Please reproduce all entries word for word, leaving every image behind.

** Available data follows **

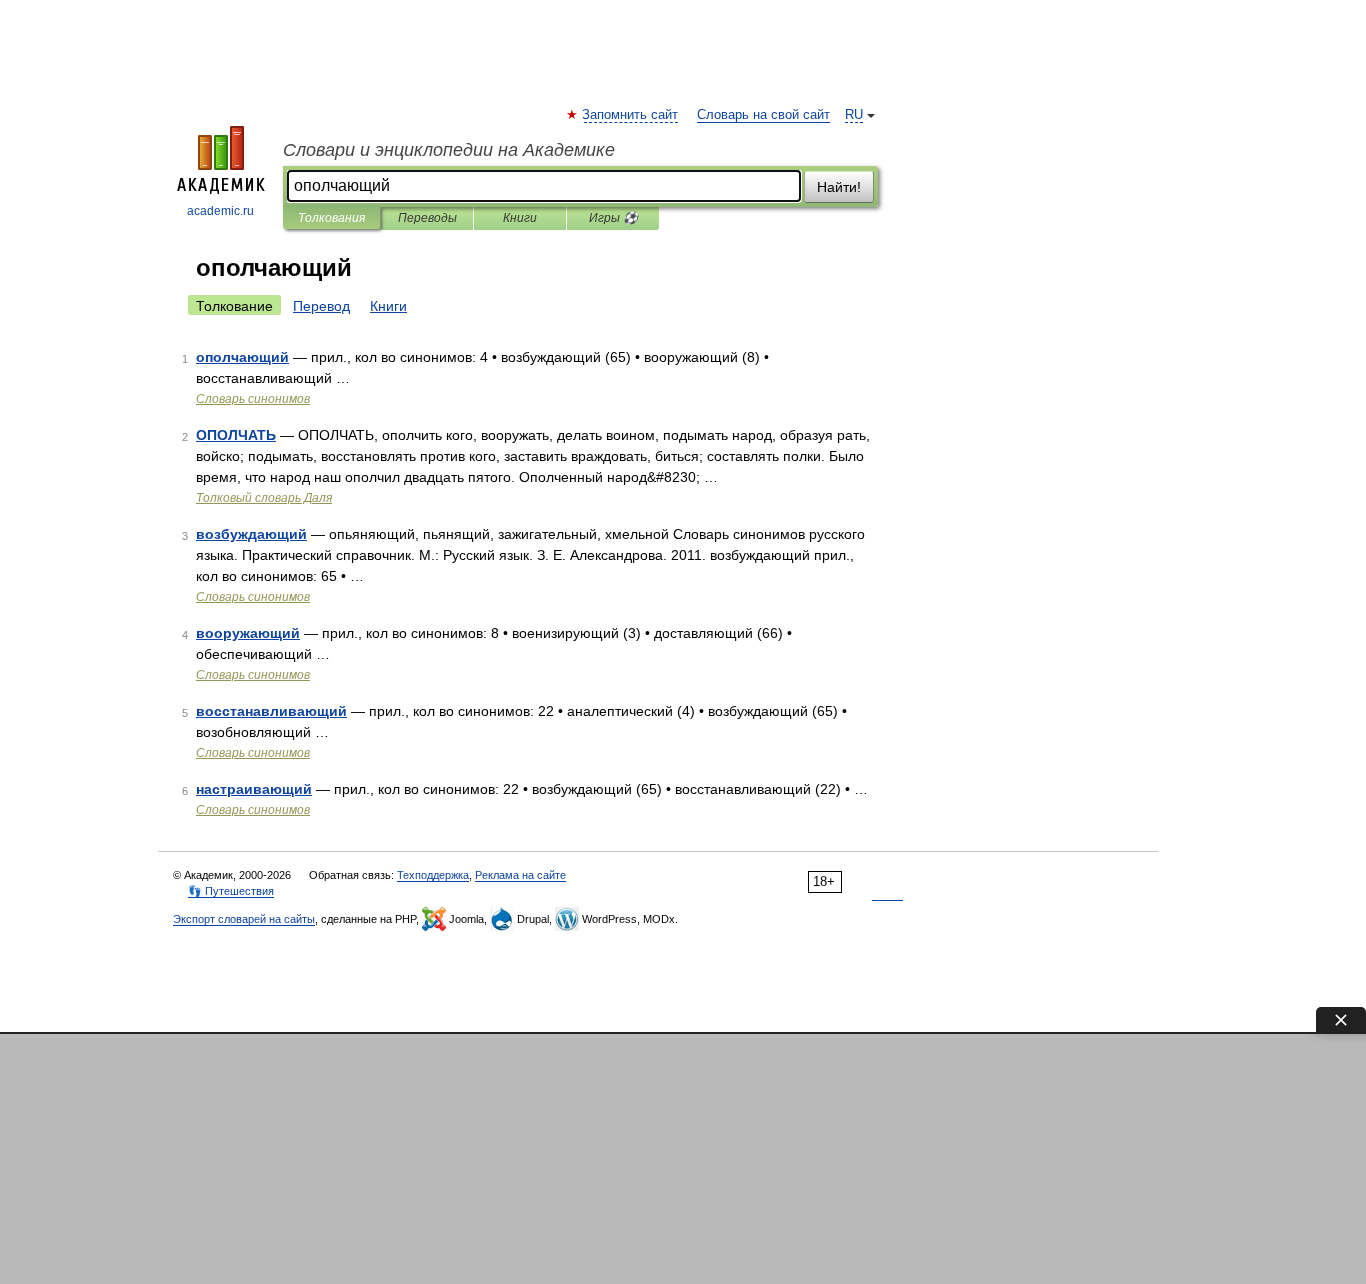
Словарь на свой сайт (763, 115)
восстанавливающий (271, 711)
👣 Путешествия (231, 891)
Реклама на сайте (520, 875)
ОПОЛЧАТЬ (236, 435)
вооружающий (248, 633)
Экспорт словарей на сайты (244, 919)
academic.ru (220, 211)
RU (854, 115)
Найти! (839, 187)
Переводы (427, 218)
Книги (520, 218)
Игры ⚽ (613, 218)
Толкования (331, 218)
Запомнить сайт (631, 115)
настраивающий (254, 789)
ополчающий (242, 357)
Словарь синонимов (253, 399)
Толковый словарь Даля (264, 498)
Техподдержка (433, 875)
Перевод (321, 306)
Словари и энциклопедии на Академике (449, 150)
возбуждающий (251, 534)
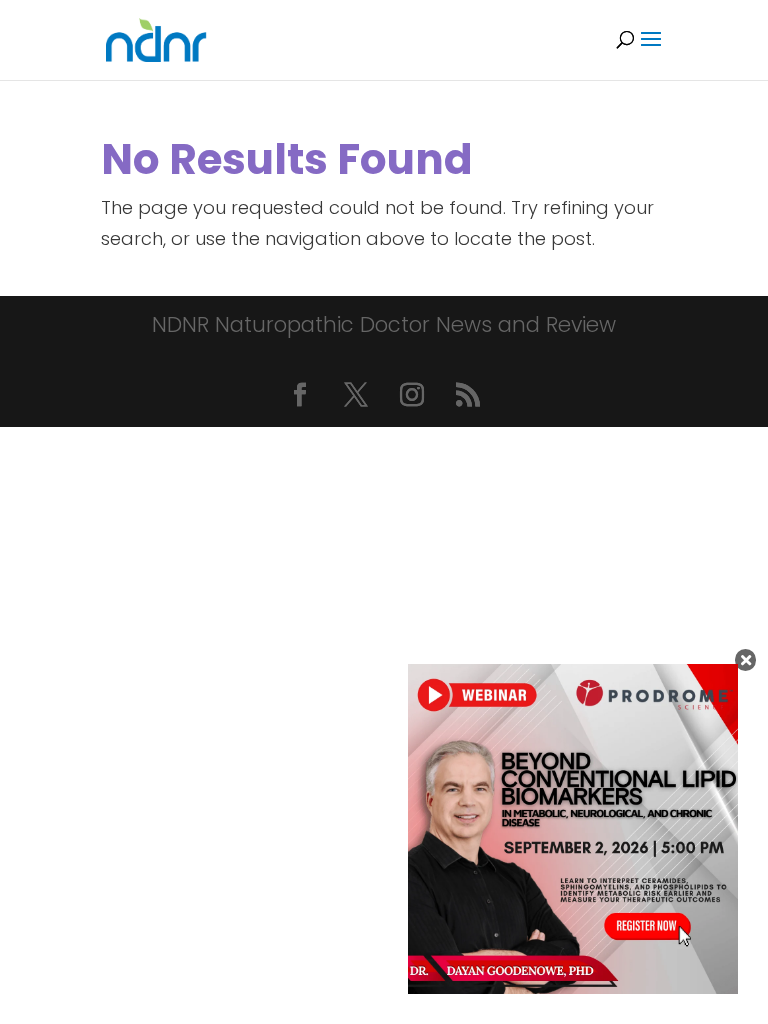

** End of Available data **

▶ **Reply**:
Словарь на свой сайт (763, 115)
восстанавливающий (271, 711)
👣 Путешествия (231, 891)
Реклама на сайте (520, 875)
ОПОЛЧАТЬ (236, 435)
вооружающий (248, 633)
Экспорт словарей на сайты (244, 919)
academic.ru (220, 211)
RU (854, 115)
Найти! (839, 187)
Переводы (427, 218)
Книги (520, 218)
Игры ⚽ (613, 218)
Толкования (331, 218)
Запомнить сайт (631, 115)
настраивающий (254, 789)
ополчающий (242, 357)
Словарь синонимов (253, 399)
Толковый словарь Даля (264, 498)
Техподдержка (433, 875)
Перевод (321, 306)
Словари и энциклопедии на Академике (449, 150)
возбуждающий (251, 534)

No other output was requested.